ARVO/Alcon Keynote Series
Dr. Marshall's lecture will explain the ways in which curiosity-driven research can lead to outstanding new discoveries and paradigm shifts in science, taking examples from the Nobel Prizes. His favorite Nobel Laureates - Albert Einstein, Kary Mullis, Watson and Crick - are all excellent examples of how discoveries can be made outside the laboratory with a little infrastructure in a relatively short time. The discovery of Helicobacter pylori, yet another more recent example of curiosity-driven research, has led to benefits for millions of people and potentially billions more in the 21st century.
Dr. Bennett, professor of ophthalmology and cell and developmental biology, and vice chairman for research in ophthalmology at the University of Pennsylvania (Penn) School of Medicine, is an internationally recognized pioneer in retinal gene therapy.

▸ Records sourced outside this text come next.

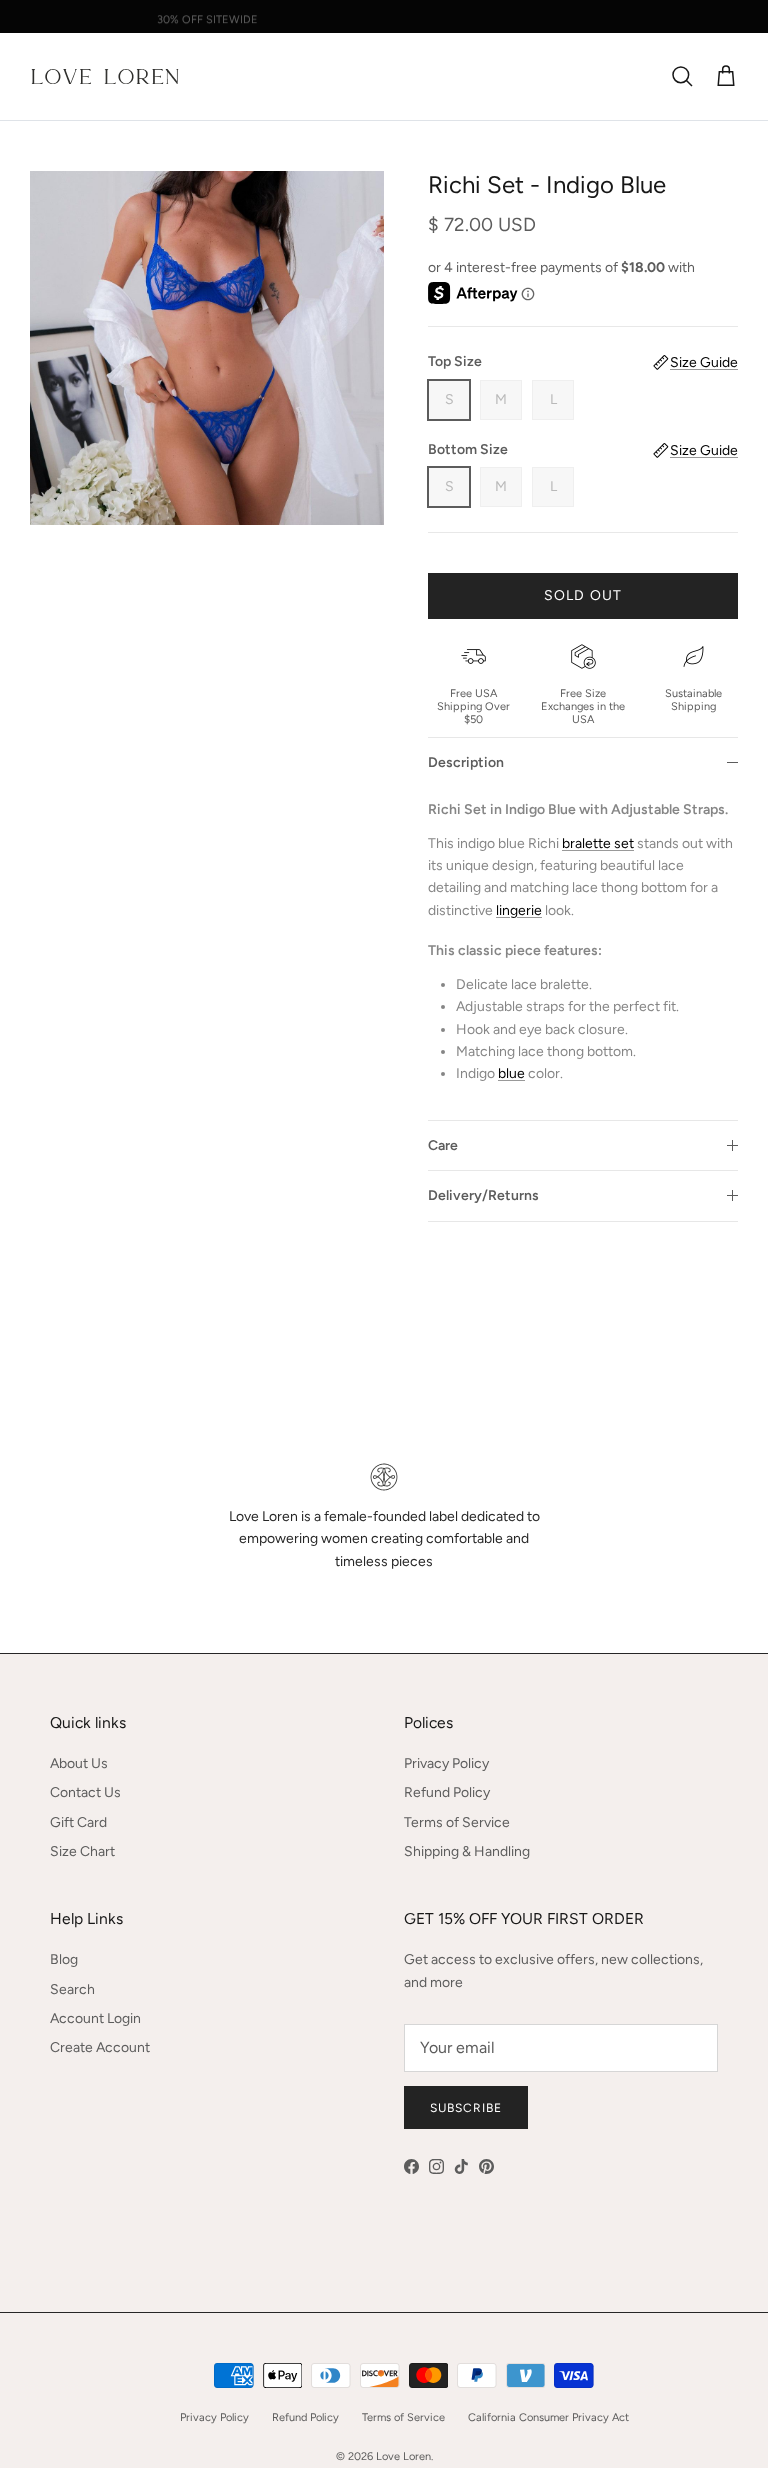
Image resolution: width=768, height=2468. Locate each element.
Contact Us (85, 1792)
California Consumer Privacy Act (548, 2417)
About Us (79, 1763)
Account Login (95, 2018)
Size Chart (82, 1851)
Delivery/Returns (483, 1195)
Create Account (100, 2047)
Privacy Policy (446, 1763)
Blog (64, 1959)
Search (72, 1989)
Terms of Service (457, 1822)
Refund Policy (447, 1792)
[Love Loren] (105, 76)
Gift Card (78, 1822)
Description (466, 762)
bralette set (598, 843)
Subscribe (466, 2108)
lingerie (519, 910)
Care (443, 1145)
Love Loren (403, 2456)
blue (511, 1073)
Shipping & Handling (467, 1851)
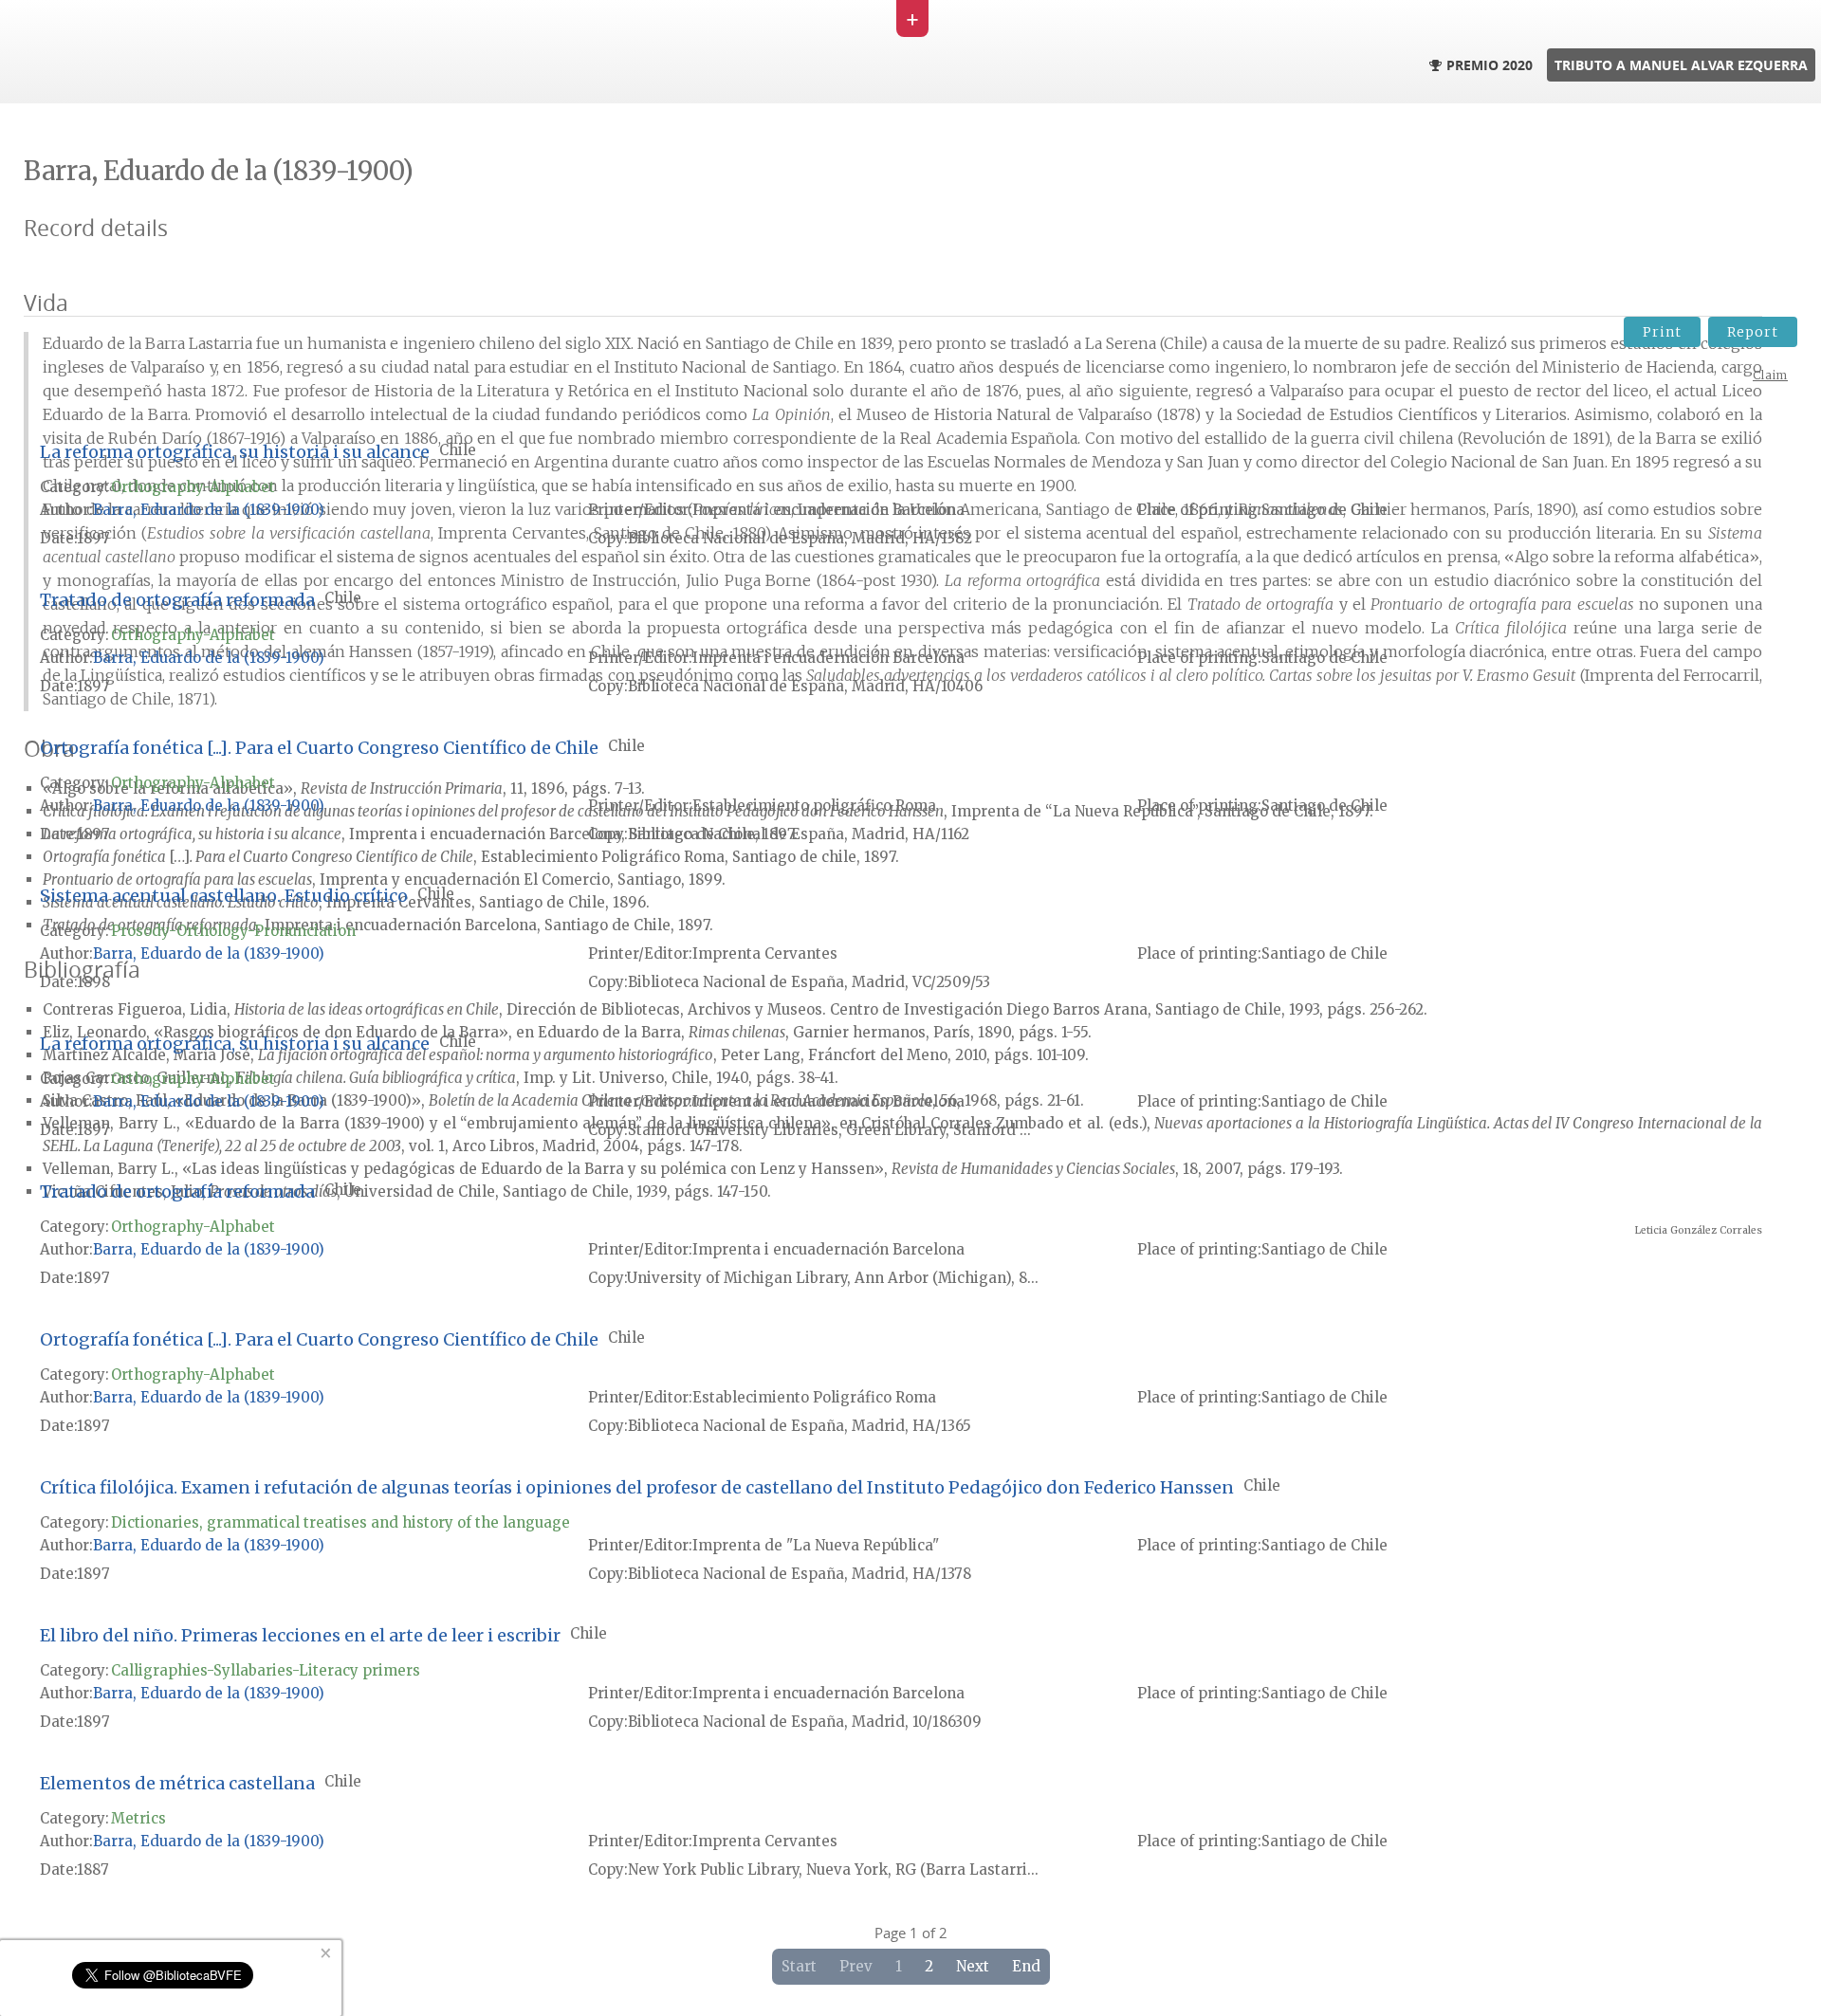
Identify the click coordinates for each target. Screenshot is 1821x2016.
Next (972, 1966)
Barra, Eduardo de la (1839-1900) (208, 510)
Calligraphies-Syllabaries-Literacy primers (265, 1670)
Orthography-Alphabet (193, 487)
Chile (457, 450)
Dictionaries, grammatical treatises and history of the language (340, 1522)
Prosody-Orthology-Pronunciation (233, 931)
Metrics (138, 1818)
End (1026, 1966)
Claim (1770, 375)
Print (1662, 331)
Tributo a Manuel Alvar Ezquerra (1681, 65)
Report (1752, 331)
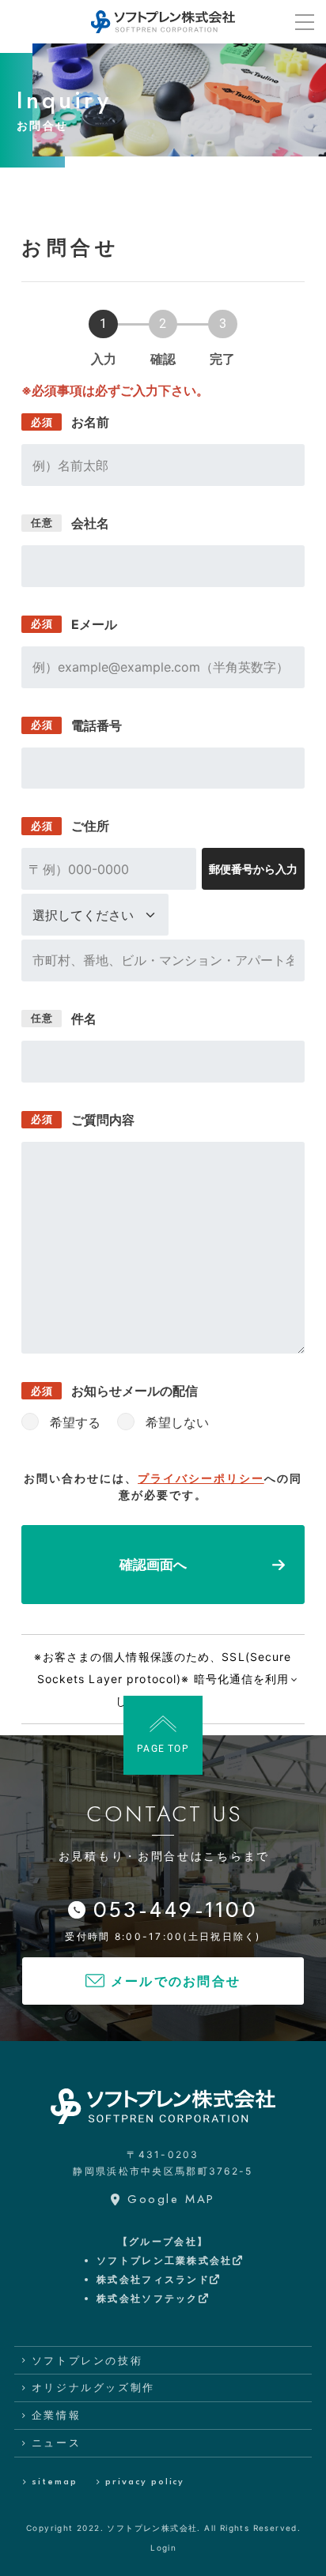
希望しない (177, 1422)
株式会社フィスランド (153, 2279)
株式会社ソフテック (148, 2298)
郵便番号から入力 (253, 869)
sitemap (54, 2482)
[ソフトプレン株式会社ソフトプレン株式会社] (163, 21)
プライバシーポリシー (201, 1478)
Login (163, 2547)
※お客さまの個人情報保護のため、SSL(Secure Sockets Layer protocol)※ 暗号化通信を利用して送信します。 (162, 1679)
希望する (75, 1422)
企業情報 (56, 2414)
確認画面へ (153, 1564)
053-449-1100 (176, 1911)
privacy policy (144, 2482)
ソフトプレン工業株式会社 (164, 2260)
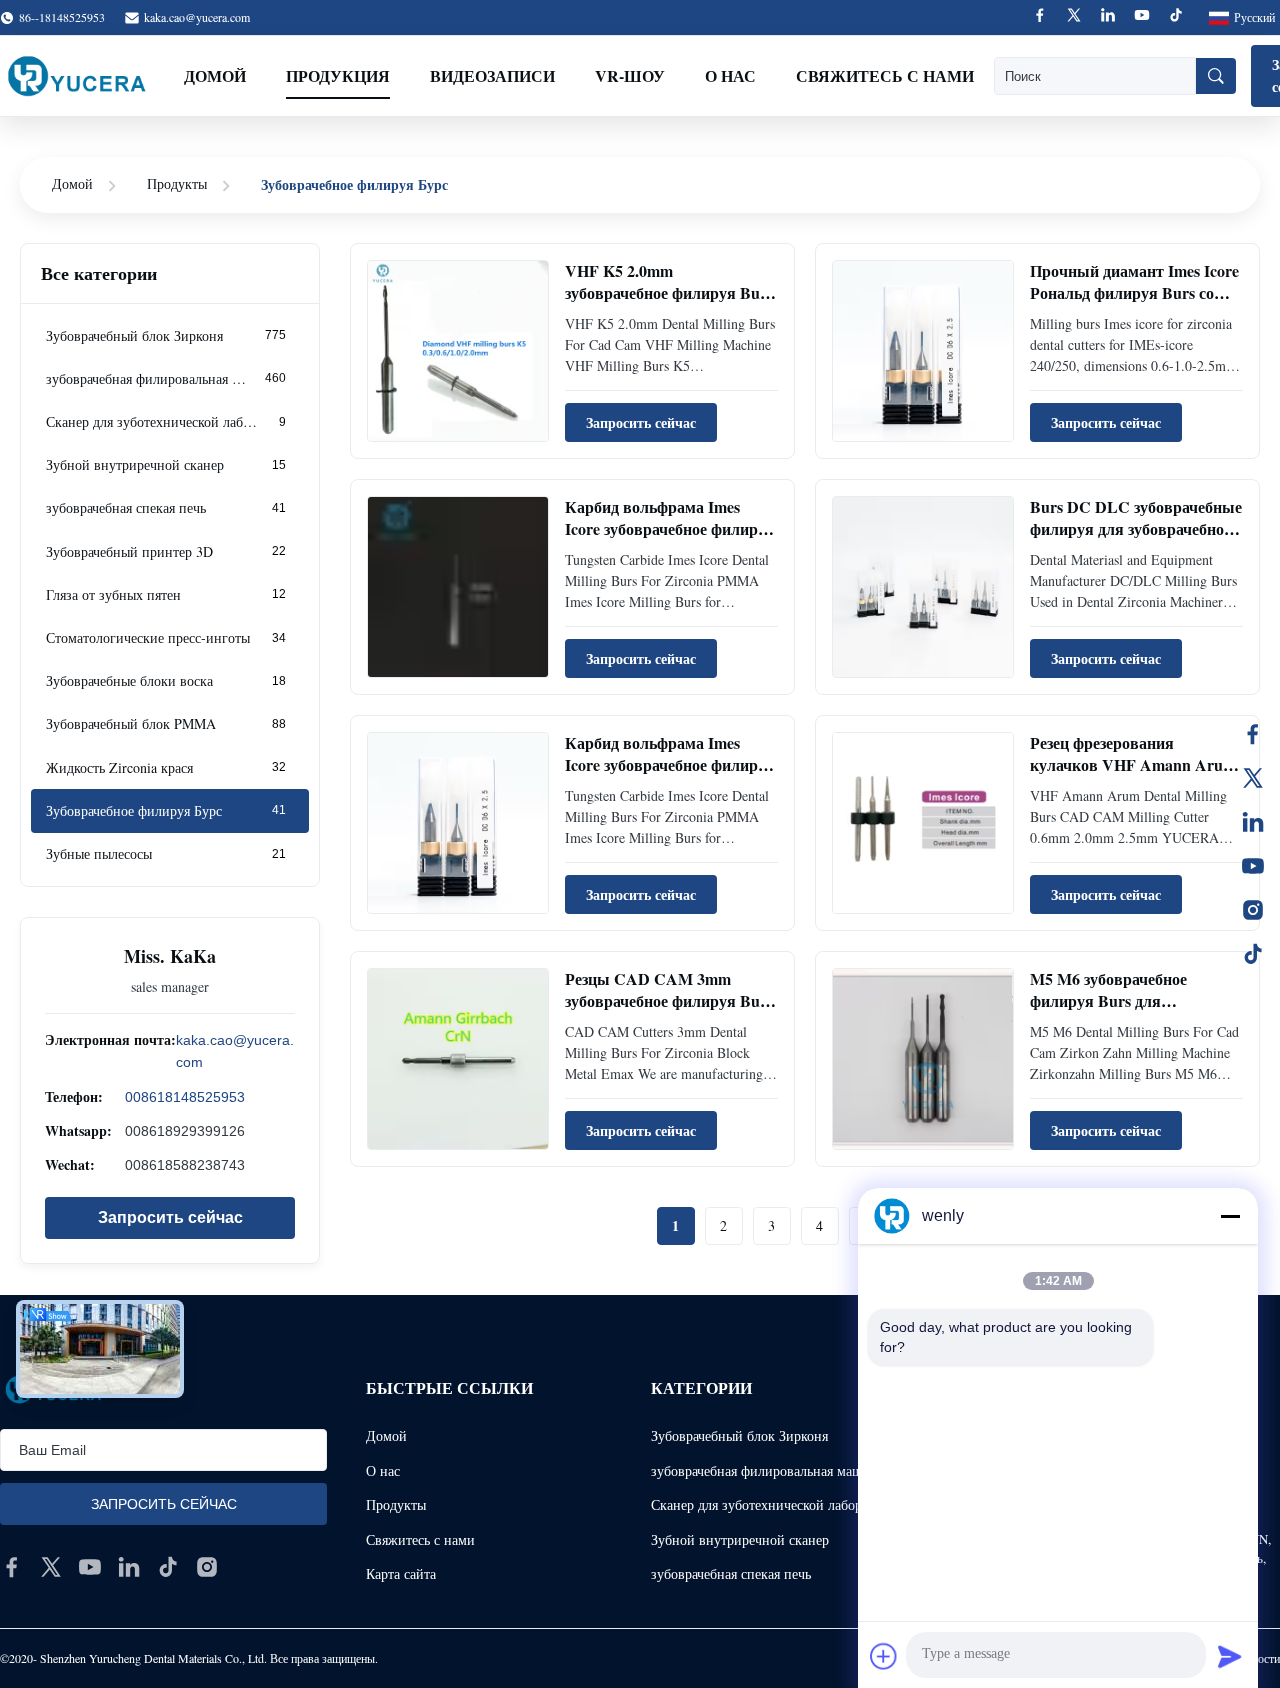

She has developed gene transfer approaches to test treatment strategies for retinal degenerative and ocular neovascular diseases, to elucidate retinal differentiation pathways and to identify pathogenetic mechanisms that lead to blindness. In addition, her laboratory has developed gene transfer approaches to treat inherited diseases resulting in vision loss and studied immune response of the eye to viral vectors which characterizes and utilizes cell-specific promoters for the delivery of therapeutic nucleic acids. Her research, conducted at Penn over the past 19 years, has established the scientific underpinnings that made it possible to test the first potential definitive retinal gene therapy treatment for patients with blinding retinal degenerations. Bennett is the principal investigator at the Children’s Hospital of Philadelphia (CHOP) Penn Pediatric Center for Retinal Degenerations — funded by the Foundation Fighting Blindness — and the scientific director of a clinical trial that evaluates the safety and efficacy of gene augmentation for Leber Congenital Amaurosis.